WHAT THE TASK REQUIRES: Pull out the data lines from the one containing "will [x=89, y=18]." through the one containing "point(476,57)", both included, and reproduce them verbatim.

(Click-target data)
- - -

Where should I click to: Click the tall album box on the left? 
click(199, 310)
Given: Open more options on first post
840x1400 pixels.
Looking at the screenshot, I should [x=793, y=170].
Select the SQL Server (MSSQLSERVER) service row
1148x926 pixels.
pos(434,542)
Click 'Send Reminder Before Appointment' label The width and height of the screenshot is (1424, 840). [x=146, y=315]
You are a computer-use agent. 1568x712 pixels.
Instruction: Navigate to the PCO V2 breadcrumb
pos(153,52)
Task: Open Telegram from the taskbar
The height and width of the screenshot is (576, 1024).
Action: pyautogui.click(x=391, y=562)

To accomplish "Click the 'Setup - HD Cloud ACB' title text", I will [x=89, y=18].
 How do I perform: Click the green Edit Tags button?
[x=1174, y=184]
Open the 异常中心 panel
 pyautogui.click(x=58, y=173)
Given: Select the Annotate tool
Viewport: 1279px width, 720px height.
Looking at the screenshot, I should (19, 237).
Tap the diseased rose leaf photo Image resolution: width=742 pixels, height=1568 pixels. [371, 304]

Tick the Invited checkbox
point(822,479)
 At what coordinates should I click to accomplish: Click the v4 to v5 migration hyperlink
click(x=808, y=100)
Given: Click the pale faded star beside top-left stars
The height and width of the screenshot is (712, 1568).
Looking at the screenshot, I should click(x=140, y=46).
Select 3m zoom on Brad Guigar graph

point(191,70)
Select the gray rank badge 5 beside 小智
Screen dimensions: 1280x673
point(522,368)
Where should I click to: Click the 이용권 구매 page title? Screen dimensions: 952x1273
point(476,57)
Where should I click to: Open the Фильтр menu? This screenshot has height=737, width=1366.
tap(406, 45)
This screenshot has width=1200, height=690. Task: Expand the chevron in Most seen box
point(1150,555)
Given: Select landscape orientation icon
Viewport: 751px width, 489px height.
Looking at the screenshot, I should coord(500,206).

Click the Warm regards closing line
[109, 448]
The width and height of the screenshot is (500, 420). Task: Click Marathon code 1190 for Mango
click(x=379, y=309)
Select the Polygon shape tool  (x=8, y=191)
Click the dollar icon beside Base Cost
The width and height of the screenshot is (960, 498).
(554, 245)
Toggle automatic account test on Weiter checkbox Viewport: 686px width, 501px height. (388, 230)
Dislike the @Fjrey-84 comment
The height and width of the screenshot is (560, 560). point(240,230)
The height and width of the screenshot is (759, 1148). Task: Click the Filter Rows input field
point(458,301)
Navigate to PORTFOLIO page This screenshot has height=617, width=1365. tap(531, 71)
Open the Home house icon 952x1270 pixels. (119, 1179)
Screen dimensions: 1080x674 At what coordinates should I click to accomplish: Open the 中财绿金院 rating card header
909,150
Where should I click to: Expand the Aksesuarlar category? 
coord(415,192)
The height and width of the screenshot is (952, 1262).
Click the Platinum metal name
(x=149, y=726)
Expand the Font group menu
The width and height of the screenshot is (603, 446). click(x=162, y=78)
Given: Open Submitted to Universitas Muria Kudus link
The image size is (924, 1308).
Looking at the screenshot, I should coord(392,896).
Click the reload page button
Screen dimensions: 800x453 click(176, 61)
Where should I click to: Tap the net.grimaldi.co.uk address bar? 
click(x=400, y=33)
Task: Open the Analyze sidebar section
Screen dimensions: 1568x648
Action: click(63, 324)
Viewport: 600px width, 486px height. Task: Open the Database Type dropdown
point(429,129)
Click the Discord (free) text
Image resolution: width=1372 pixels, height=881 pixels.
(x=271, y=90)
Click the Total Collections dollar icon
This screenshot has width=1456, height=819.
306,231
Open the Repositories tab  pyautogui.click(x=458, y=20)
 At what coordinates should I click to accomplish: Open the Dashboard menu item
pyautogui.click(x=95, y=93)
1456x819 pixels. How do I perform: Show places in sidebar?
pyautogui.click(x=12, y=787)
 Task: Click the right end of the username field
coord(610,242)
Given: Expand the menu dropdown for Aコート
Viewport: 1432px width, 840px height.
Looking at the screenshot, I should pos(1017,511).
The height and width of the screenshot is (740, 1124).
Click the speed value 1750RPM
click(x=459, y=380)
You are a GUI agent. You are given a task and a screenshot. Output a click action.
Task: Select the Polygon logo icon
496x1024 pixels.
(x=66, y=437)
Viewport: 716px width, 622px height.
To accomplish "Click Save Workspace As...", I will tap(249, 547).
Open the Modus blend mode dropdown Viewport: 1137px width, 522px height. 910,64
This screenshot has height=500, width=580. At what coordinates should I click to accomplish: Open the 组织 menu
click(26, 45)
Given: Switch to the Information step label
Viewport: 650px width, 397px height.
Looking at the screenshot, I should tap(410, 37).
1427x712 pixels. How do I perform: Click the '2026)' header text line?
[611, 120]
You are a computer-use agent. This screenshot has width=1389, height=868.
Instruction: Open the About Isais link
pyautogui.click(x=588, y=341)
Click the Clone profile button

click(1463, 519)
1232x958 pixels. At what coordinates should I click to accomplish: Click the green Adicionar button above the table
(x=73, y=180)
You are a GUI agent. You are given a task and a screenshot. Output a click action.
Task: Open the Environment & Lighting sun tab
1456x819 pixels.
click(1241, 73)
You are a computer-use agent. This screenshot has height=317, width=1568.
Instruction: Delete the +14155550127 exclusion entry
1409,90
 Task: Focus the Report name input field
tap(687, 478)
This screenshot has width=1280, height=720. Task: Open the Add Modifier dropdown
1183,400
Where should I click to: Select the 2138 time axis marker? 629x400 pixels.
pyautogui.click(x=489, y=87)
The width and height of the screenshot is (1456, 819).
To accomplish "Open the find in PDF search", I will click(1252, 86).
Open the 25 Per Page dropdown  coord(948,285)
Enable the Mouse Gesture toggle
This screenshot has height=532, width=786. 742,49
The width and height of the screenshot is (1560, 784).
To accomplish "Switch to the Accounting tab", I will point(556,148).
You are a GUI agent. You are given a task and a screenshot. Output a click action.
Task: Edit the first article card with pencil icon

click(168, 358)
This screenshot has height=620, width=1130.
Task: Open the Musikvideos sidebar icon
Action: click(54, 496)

- - -

EXERCISE RESPONSE:
To accomplish "Click the 'Setup - HD Cloud ACB' title text", I will [x=89, y=18].
 How do I perform: Click the green Edit Tags button?
[x=1174, y=184]
Open the 异常中心 panel
 pyautogui.click(x=58, y=173)
Given: Select the Annotate tool
Viewport: 1279px width, 720px height.
Looking at the screenshot, I should (19, 237).
Tap the diseased rose leaf photo Image resolution: width=742 pixels, height=1568 pixels. [371, 304]

Tick the Invited checkbox
point(822,479)
 At what coordinates should I click to accomplish: Click the v4 to v5 migration hyperlink
click(x=808, y=100)
Given: Click the pale faded star beside top-left stars
The height and width of the screenshot is (712, 1568).
Looking at the screenshot, I should click(x=140, y=46).
Select 3m zoom on Brad Guigar graph

point(191,70)
Select the gray rank badge 5 beside 小智
Screen dimensions: 1280x673
point(522,368)
Where should I click to: Click the 이용권 구매 page title? Screen dimensions: 952x1273
point(476,57)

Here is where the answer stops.